Matthew Holt is a health care consultant, interested observer, and man of strongly held opinions, especially concerning health care and the payment for same. His latest missive is worth a read, regardless of your political leanings or views on socialized v. market-based health care.
Mr. Holt brings up several intriguing points around
— cost v. outcomes;
— the role of government v private payers; and
— who pays for innovation.
If you are pressed for time, print it for plane or train reading – it will get you thinking…
Lost in the character assassination, sophomoric use of labels, political name-calling and sound-bites that passed for an election campaign was any realistic debate about the cost of insuring the uninsured.

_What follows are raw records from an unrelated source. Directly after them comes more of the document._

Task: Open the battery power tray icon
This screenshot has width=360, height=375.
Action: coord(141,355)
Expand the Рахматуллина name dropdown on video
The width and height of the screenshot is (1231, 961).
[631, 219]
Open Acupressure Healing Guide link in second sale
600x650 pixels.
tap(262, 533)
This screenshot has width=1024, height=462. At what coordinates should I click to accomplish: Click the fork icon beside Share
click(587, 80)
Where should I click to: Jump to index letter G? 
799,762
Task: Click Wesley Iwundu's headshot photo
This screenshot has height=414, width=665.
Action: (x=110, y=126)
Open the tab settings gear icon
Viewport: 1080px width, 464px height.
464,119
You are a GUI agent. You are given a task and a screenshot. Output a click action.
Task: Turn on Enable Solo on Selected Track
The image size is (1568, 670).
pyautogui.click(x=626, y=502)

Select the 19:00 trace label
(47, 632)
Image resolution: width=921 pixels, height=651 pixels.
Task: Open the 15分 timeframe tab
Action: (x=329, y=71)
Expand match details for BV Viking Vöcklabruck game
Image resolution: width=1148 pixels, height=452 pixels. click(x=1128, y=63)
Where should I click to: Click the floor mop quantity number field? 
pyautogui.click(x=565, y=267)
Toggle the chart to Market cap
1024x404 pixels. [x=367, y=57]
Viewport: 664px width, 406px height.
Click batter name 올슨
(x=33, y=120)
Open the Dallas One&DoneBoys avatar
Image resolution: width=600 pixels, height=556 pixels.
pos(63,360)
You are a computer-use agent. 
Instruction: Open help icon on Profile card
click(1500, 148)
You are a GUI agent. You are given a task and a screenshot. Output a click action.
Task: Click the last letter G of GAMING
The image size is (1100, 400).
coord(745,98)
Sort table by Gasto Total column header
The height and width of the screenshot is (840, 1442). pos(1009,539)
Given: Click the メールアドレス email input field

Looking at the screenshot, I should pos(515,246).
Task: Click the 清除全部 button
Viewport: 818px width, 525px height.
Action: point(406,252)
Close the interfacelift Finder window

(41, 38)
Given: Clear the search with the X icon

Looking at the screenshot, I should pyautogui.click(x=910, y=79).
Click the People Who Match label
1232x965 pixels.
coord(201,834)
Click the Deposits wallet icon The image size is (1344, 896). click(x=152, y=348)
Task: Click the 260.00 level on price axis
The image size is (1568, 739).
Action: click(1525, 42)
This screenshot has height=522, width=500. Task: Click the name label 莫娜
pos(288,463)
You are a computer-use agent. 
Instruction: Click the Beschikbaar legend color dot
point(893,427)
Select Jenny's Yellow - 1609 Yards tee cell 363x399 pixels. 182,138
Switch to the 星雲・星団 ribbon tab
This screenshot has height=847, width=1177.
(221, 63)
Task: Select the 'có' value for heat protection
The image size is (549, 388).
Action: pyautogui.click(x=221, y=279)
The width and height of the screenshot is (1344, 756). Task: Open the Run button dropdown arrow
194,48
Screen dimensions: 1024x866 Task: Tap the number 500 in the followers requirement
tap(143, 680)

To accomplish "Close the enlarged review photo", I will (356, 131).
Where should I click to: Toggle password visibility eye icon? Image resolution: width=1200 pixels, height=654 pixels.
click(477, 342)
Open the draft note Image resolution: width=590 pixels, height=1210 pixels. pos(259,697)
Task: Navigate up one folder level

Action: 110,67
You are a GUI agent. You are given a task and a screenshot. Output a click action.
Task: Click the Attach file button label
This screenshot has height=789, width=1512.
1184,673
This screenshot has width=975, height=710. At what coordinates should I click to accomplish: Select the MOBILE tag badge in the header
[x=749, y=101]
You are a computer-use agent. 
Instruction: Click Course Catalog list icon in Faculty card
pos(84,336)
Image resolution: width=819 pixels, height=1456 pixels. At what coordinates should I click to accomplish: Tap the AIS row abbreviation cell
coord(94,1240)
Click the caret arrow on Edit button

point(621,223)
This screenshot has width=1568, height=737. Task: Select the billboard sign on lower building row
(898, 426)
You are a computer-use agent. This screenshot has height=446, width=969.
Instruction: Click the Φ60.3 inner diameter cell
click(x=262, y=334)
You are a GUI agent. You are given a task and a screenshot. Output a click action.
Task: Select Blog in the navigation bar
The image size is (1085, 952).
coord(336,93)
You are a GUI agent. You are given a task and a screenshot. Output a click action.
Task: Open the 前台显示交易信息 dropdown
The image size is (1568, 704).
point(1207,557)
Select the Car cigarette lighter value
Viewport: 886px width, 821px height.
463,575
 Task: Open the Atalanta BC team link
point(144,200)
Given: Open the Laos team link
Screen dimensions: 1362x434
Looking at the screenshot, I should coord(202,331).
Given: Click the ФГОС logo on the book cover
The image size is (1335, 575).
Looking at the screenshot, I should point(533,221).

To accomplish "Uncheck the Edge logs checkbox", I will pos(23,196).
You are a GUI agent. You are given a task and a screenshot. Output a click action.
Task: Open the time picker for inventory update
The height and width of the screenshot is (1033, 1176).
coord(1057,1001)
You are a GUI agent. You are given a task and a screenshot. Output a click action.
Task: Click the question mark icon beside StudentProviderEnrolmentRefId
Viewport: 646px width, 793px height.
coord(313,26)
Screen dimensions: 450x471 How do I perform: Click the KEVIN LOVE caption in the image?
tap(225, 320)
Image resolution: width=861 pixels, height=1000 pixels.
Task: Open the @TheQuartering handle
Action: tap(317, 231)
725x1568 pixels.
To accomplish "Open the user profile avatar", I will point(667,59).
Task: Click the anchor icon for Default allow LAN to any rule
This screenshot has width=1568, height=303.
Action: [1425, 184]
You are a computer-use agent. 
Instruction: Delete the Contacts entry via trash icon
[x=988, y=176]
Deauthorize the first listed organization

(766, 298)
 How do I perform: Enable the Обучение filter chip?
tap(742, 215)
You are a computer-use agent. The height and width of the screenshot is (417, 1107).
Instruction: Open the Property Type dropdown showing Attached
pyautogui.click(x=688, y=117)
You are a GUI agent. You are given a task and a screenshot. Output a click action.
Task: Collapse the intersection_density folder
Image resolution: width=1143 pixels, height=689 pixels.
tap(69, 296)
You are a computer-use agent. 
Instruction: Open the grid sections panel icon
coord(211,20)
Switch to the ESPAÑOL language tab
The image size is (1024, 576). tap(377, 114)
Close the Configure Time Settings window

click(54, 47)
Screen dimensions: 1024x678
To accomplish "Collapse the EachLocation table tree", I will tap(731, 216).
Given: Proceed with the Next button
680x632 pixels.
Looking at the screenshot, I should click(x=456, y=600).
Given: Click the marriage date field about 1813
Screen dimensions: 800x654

Bush’s effort was deemed to be too modest, while Kerry accused of bankrupting the system to cover the uninsured.
Now that the dust has settled, it’s likely that there will be little progress in this critical area – health care is not a key issue for most voters (who, after all, have health insurance either from private payers or thru Medicare).
With the politicians absent from the field, now is a good time to return to the issue.
The first question is cost – simply put, how much would it cost?
Fortunately “Health Affairs” published an interesting assessment in late 2003 by two of their editors…
“Using data from surveys of individuals, providers, and government programs, Jack Hadley and John Holahan estimate that uninsured Americans received $35 billion worth of uncompensated health care in 2001. Governments picked up $30.6 billion of the cost, while physicians’ and hospitals’ forgone time, profits, and philanthropy were responsible for between $7.5-$9.8 billion’s worth of care for uninsured Americans.
In a second article, Hadley and Holahan project that it would cost between $33.9 billion and $68.7 billion to cover the uninsured. The lower cost would be under a government program, which would likely pay providers less, while the higher cost assumes the uninsured are enrolled in private-sector insurance plans that pay providers more.”
There you have it. By way of comparison, consider we are spending significantly more than that in Iraq.
There are rumblings that a large number of Republican representatives are pushing to reform the Medicare Prescription Drug Program. Hallelujah.
There are several problems with this ill-conceived and poorly-executed program. They are all related to a core issue – the plan is voluntary and appears to be structured to promote adverse selection; that is, only the people that need drugs will sign up for it. Here’s why.
1. The deductible is very low – $250 annually – and cannot be changed by any health plan.
2. Monthly premiums are estimated to be $35 per senior.
3. There is a late enrollment penalty (that only starts in May of 2006) that is 1% per month. To quote Bob Laszewski of Health Policy and Strategy Associates, you can “wait 30 months until you can make money off the drug plan and it will only cost you $10.50 more per month than if you had enrolled at the beginning.”
What does all this add up to?
Well, seniors will run the numbers. They will calculate what they are paying for drugs today, then add up program’s the monthly premium cost, deductible, their co-pay (25% of the cost of their drugs), and compare the two. Seniors that will “make” money will enroll, seniors that won’t benefit, will stay away.
This is not insurance per se; it is just a terrible business proposition.
Bob’s prediction is not many health plans are going to jump at the opportunity to sell these programs; he’s undoubtedly right.
So, the news that some Congressman have decided they don’t like the program is welcome news. It is somewhat distressing, but wholly unsurprising, that they waited until after the election to have this “ah-hah” moment.